Research published in PLOS One has found that spaceflight alters human hair follicle gene expression, leading to a possible “inhibition of hair growth in space”, particularly among male astronauts. “We found that FGF18 expression in the hair follicle changed during spaceflight. Hair follicle growth during anagen is strongly suppressed by the local delivery of FGF18 protein. Epithelial FGF18 signaling and reduction of expression in the milieu of hair stem cells are crucial for the maintenance of resting and growth phases,” the authors wrote. They also found that “FGF18 expression is known to decrease in growing hair follicles; the increase in FGF18 expression in several astronauts during flight potentially reflects a temporary arrest in the hair growth cycle; FGF18 expression appears to be very sensitive to whether an astronaut is in space or earth-bound; FGF18 easily recovered to baseline levels after returning to Earth”. Gender also has its effect, they found. “Although there are many differences such as hormone levels or functions between males and females, female astronauts appear to have a better response against the features of the space environment, as one example, FGF18 expression in females was more stable in space than in males.”

FDA clears experimental Zika blood test for use

The US Food and Drug Administration (FDA) has announced that it will allow the use of an experimental test to screen blood donations for contamination with the Zika virus, the New York Times reports. Puerto Rico, who had halted local blood donations and had imported almost 6000 units of blood from the US, will therefore be able to resume local collection. Zika poses a special challenge to blood banks, the report said, because roughly 80% of people who are infected do not have symptoms. “A handful of cases of Zika infection via blood transfusion have been reported in Brazil. During the 2013 French Polynesian outbreak, researchers found roughly 3% of asymptomatic blood donors actually tested positive for Zika infection, which they deemed unexpectedly high. It is not yet known how commonly recipients of Zika-contaminated blood end up infected, or how they fare.”
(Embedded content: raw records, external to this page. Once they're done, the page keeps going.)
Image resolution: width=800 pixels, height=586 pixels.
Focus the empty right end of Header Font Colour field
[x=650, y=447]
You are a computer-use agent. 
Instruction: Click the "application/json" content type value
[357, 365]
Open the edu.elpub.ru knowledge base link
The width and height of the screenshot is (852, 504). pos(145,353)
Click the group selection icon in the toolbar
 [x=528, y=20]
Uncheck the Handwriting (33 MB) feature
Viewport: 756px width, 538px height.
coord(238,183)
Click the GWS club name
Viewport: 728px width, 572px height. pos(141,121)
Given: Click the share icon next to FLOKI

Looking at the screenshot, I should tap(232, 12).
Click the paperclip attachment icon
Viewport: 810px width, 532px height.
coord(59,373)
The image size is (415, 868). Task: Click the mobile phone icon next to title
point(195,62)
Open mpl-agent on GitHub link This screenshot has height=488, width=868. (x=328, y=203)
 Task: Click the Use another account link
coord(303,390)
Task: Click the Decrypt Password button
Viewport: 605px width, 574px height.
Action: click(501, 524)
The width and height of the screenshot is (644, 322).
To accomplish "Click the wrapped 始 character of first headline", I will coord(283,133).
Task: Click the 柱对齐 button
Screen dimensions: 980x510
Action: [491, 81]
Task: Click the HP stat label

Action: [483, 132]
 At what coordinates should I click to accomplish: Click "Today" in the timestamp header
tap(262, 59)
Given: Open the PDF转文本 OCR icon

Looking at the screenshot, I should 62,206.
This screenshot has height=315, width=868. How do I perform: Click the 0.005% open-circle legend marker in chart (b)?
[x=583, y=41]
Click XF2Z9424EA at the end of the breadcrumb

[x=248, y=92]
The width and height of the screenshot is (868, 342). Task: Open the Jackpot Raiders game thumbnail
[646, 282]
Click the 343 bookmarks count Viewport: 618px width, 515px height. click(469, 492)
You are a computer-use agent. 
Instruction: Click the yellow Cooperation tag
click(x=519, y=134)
ASR hip replacement case settles for $250 million

Hundreds of Australians implanted with a defective hip device will be eligible for a share of $250 million in compensation following the conditional settlement of a long-running class action, the ABC reports. A worldwide recall of DePuy ASR devices in 2010 involved around 100 000 patients worldwide and 5500 in Australia, with approximately 1700 of those patients eligible for a share in the settlement. The settlement was negotiated after 17 weeks in court, but has yet to be approved by the Federal Court. A lawyer speaking on behalf of those bringing the class action said hundreds of Australian patients had yet to have revision surgery and they were welcome to join the class action which will remain open for a period. “There was no admission of liability by the makers of the ASR DePuy hip replacements as a part of the settlement.”